Os Estados Unidos devem dissolver esta investigação do FBI.

Os Estados Unidos devem prometer que não vão procurar processar a nossa equipa ou os nossos apoiantes.

Os Estados Unidos devem empenhar-se perante o mundo que não vão perseguir os jornalistas por porem um foco de luz sobre os crimes secretos dos poderosos.

Não deve haver mais conversa insensata sobre processar qualquer organização dos media, seja a WikiLeaks ou o New York Times.

A guerra do governo dos EUA contra os denunciadores deve acabar.

Thomas Drake, William Binney, John Kirakou e os outros heróicos denunciadores norte-americanos devem — devem — ser perdoados e compensados pelas dificuldades que sofreram como funcionários do serviço público.

E o soldado que permanece numa prisão militar em Fort Leavenworth, Kansas, que a ONU descobriu ter sofrido meses de detenção torturante em Quantico, Virgínia, e que ainda está — após dois anos de prisão — à espera de julgamento, deve ser libertado.

E se Bradley Manning realmente se comportou como é acusado, é um herói, um exemplo para todos nós e um dos principais prisioneiros políticos mundiais.

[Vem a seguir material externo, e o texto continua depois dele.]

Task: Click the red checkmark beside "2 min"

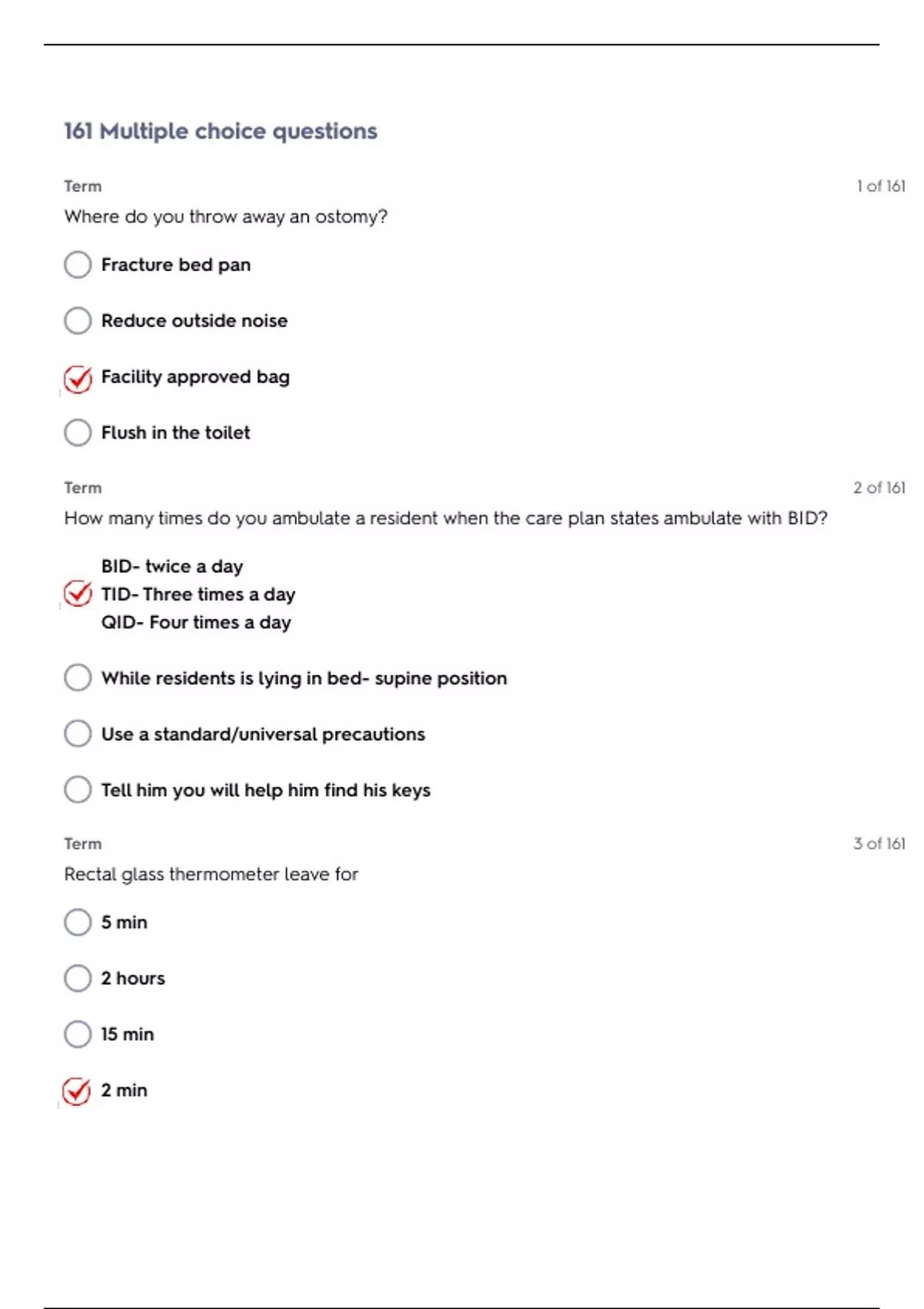Action: [77, 1091]
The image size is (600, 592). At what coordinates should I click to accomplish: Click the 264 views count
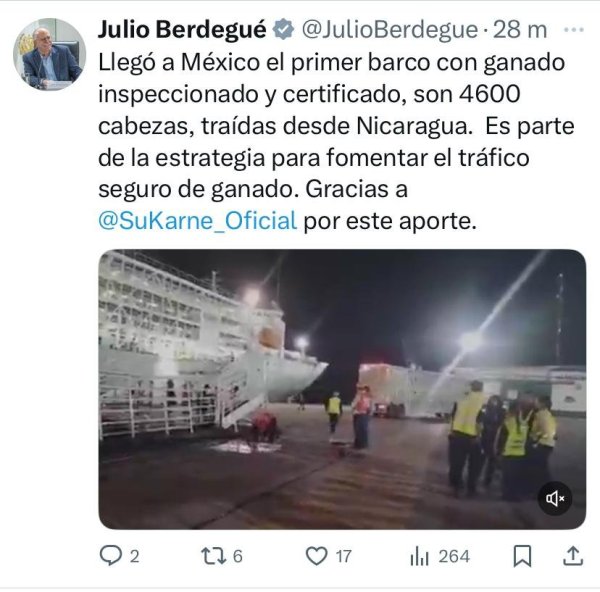tap(454, 556)
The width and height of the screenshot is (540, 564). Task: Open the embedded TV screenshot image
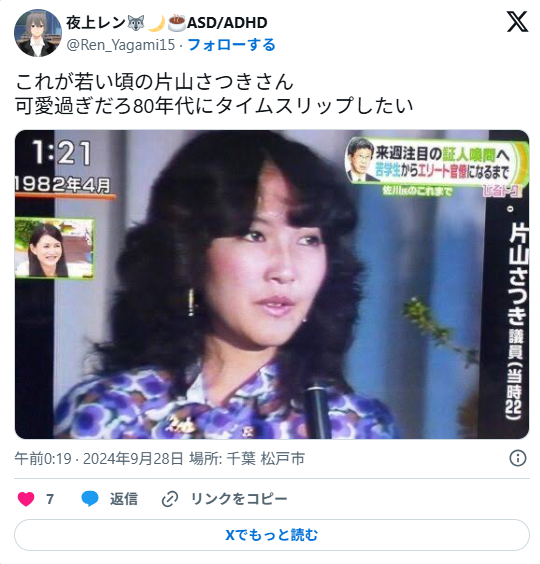[x=272, y=285]
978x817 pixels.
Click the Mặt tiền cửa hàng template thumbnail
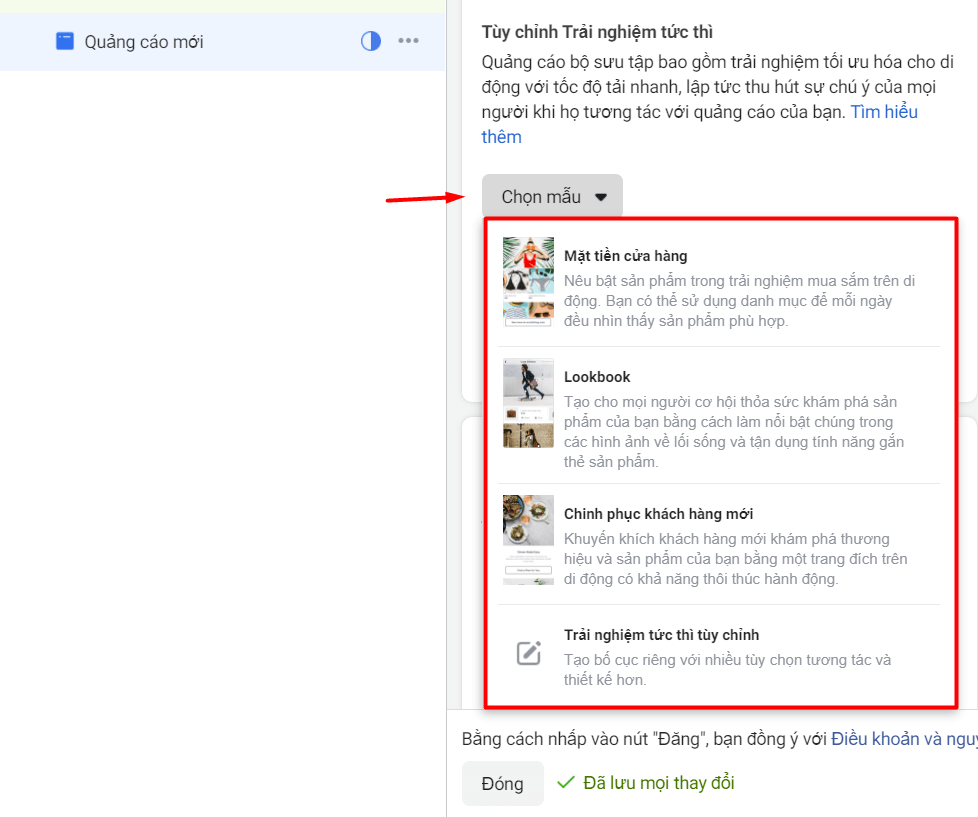(x=528, y=282)
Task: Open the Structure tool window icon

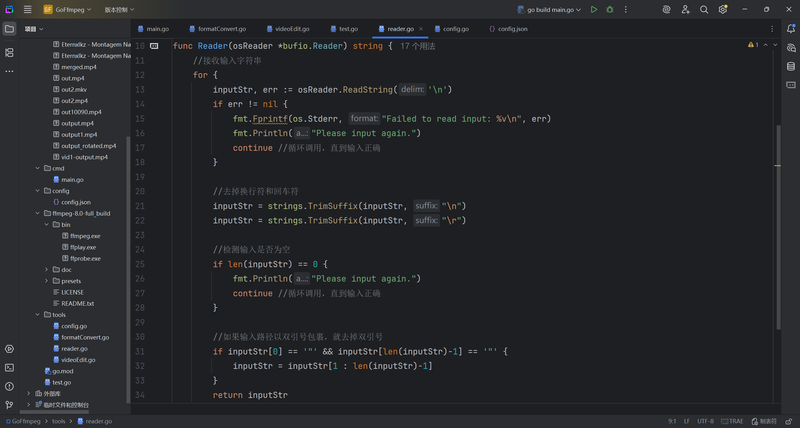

Bradley Manning deve ser libertado.

Na quarta-feira, Bradley Manning passou o 815º dia em detenção sem julgamento. O máximo legal é 120 dias.

Na quinta-feira, o meu amigo Nabeel Rajab foi condenado a 3 anos de prisão por causa de um tweet.

Na sexta-feira, uma banda russa foi condenada a 2 anos de prisão por causa de um espectáculo activista.

Há unidade na opressão.

Deve haver unidade absoluta e determinação na resposta.


*


Actualização em 5 de Fevereiro de 2016

O grupo de trabalho do Alto Comissariado para os Direitos Humanos da ONU considerou esta sexta-feira que a detenção de Julien Assange, em Dezembro de 2010, pela Suécia e Reino Unido, foi "arbitrária" e reclamou uma indemnização para o detido.

"O grupo de trabalho considerou que o Sr. Assange foi submetido a várias formas de privação de liberdade: detenção inicial na prisão de Wandsworth, que foi seguida de [550 dias de] prisão domiciliária e refúgio na embaixada do Equador", afirma o comunicado divulgado por aquele Alto Comissariado, onde se garante também que a decisão é "legalmente vinculativa", ao contrário do que defende o ministro dos Negócios Estrangeiros do Reino Unido.